Study characteristics
Methods RCT, 2 arms, 100 randomised
Setting: Iran, research/clinical centre, one centre
Study period: March 2015 to January 2016 (recruitment period unclear)
Participants Criteria related to previous IVF failure: none
Inclusion criteria: women indicated for frozen embryo transfer treatment, had one or more frozen embryo(s) and had a normal uterine cavity (confirmed by vaginal ultrasonography).
Exclusion criteria: <40 years (assume error > 40), history of endocrine disorders (hypothyroidism, diabetes mellitus), intrauterine abnormality (uterine polyp, sub‐mucosal fibroma, intrauterine adhesion) and severe endometriosis diagnosed by laparoscopy or endometrioma in ultrasound scanning.
Interventions Study group: pipelle procedure once between days 21‐23 of the cycle prior to the embryo transfer cycle
Control group: no procedure
Outcomes Reported in paper: ongoing pregnancy, clinical pregnancy, miscarriage, multiple pregnancy
Obtained by author correspondence: ‐
Notes Trial registration: IRCT2015101324512N1 (registered November 2015, retrospective registration)
Additional concerns and comments: recruitment rate was high at approximately 14 patients per month. The first author is also the first author of an RCT which has been retracted for methodological issues, which may have been misrepresented (e.g. not a true RCT) (Aflatoonian 2013). The first author has published a large number of trials as first author recently (total of five RCTs as first author in the last 10 years). Additionally, the implantation rates are not consistent with the clinical pregnancy and multiple pregnancy rates; which raises some concern about how the validity of the results.

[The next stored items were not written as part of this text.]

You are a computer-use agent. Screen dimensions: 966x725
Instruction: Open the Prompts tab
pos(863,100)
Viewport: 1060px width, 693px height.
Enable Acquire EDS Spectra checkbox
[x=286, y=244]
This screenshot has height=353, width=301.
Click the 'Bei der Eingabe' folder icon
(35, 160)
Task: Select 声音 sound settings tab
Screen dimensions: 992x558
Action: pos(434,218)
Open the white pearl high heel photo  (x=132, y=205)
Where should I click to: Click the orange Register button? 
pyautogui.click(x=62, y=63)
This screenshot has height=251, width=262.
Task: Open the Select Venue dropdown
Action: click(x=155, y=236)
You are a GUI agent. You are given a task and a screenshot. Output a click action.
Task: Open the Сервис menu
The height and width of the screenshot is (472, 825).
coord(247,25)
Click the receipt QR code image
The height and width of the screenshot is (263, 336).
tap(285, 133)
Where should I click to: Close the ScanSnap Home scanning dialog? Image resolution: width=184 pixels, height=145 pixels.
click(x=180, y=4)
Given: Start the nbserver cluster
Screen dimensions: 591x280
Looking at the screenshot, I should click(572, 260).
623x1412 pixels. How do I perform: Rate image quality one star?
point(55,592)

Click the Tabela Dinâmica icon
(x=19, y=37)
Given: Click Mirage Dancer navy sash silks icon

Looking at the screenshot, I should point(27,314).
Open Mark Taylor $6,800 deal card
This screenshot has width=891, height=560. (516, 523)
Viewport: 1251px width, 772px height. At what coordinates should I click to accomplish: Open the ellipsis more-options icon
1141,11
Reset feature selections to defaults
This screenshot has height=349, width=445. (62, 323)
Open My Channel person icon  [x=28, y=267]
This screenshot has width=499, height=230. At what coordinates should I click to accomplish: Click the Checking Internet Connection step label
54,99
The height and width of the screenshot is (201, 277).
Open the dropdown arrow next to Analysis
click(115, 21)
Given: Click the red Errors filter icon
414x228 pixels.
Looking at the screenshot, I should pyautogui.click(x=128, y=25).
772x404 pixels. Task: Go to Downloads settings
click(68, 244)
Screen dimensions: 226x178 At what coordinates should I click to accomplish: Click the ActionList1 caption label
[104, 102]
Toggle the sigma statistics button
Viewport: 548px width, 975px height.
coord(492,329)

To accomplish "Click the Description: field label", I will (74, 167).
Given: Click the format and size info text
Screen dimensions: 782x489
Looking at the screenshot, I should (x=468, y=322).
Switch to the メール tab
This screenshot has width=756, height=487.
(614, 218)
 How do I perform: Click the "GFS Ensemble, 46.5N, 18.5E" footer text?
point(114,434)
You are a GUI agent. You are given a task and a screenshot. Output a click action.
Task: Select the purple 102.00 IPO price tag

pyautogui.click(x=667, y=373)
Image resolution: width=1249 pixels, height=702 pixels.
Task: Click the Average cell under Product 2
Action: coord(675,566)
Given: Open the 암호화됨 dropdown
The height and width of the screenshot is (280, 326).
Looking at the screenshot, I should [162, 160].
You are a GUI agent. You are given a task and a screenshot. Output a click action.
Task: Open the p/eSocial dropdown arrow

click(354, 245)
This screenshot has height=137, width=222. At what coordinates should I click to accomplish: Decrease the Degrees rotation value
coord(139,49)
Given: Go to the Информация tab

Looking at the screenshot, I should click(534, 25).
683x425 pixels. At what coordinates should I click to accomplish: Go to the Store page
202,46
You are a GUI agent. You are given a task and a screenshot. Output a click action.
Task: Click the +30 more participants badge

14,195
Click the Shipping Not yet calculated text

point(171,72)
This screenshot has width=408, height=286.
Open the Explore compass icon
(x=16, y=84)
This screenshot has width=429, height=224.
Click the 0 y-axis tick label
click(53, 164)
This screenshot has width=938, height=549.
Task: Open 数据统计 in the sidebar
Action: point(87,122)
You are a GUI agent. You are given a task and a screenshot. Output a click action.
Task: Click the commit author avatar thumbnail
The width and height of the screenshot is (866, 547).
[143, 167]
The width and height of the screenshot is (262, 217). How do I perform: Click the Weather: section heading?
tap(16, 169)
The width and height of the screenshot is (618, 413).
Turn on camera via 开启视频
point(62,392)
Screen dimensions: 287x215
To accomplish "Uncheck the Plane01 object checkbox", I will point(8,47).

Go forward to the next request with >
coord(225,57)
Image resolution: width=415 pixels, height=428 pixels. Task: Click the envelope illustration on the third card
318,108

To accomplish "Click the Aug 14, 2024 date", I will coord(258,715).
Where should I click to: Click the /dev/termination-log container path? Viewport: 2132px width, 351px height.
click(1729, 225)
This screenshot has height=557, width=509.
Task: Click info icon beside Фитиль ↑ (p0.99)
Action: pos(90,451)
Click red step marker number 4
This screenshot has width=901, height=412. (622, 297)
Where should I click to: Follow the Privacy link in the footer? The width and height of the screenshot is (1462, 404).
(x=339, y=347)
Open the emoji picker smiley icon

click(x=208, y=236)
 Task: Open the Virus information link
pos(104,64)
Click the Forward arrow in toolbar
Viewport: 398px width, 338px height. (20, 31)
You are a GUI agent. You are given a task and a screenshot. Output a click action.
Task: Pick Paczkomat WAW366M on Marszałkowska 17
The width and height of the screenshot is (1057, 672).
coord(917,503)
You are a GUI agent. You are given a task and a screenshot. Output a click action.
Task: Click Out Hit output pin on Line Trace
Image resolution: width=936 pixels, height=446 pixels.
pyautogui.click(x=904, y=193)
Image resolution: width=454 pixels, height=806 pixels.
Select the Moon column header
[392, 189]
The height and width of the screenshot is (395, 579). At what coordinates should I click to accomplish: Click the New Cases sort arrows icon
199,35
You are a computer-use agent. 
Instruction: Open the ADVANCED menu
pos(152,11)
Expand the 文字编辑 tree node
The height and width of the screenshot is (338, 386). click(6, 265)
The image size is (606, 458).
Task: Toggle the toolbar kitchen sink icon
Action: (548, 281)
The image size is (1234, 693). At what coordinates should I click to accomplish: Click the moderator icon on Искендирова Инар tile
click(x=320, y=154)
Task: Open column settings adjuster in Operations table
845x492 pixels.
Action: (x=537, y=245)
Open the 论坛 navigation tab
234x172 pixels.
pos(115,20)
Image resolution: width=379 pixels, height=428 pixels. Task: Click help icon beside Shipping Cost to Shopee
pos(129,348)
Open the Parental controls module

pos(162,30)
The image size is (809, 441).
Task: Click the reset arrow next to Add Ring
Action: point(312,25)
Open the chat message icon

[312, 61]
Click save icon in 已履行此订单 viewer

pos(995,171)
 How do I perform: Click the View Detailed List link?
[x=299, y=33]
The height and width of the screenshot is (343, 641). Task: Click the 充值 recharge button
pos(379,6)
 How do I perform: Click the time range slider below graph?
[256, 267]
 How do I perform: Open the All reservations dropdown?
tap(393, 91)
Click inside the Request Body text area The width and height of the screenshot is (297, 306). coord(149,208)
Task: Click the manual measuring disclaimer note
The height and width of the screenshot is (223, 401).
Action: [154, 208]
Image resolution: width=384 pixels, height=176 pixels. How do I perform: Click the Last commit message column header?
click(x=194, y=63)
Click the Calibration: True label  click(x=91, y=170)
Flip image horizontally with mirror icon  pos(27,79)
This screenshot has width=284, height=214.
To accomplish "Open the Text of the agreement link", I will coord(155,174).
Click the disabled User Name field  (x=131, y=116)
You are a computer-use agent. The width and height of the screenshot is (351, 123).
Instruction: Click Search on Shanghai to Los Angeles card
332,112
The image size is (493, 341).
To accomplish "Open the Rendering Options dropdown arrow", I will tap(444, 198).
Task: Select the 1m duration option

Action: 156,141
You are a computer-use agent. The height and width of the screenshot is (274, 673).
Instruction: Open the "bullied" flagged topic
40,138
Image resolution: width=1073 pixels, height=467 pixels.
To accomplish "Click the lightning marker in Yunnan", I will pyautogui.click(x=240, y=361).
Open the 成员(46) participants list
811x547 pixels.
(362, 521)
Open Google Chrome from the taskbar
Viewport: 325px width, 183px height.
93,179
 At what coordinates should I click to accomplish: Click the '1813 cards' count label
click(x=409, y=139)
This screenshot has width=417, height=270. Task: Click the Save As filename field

Funding: the financial supporter was Research and Clinical Center for Infertility, Shahid Sadoughi University of Medical Sciences, Yazd, Iran.
Author correspondence: Attempted, however no response received
Publication: full‐text
Risk of bias
Bias Authors' judgement Support for judgement
Random sequence generation (selection bias) Unclear risk Paper states quote: "a computer‐generated randomization table was created" but also that "93 consecutive subjects" were recruited, therefore unclear whether truly randomised
Allocation concealment (selection bias) Unclear risk No description
Blinding of participants and personnel (performance bias)
All outcomes High risk No blinding employed
Blinding of outcome assessment (detection bias)
All outcomes Low risk Only reporting objective outcomes
Incomplete outcome data (attrition bias)
All outcomes Low risk Appears to be no attrition
Selective reporting (reporting bias) High risk Retrospective trial registration and not reporting live birth or adverse events such as pain/bleeding
Other bias High risk Trial registered retrospectively. Additionally, the implantation rates are not consistent with the clinical pregnancy and multiple pregnancy rates; which raises some concern about how the validity of the results.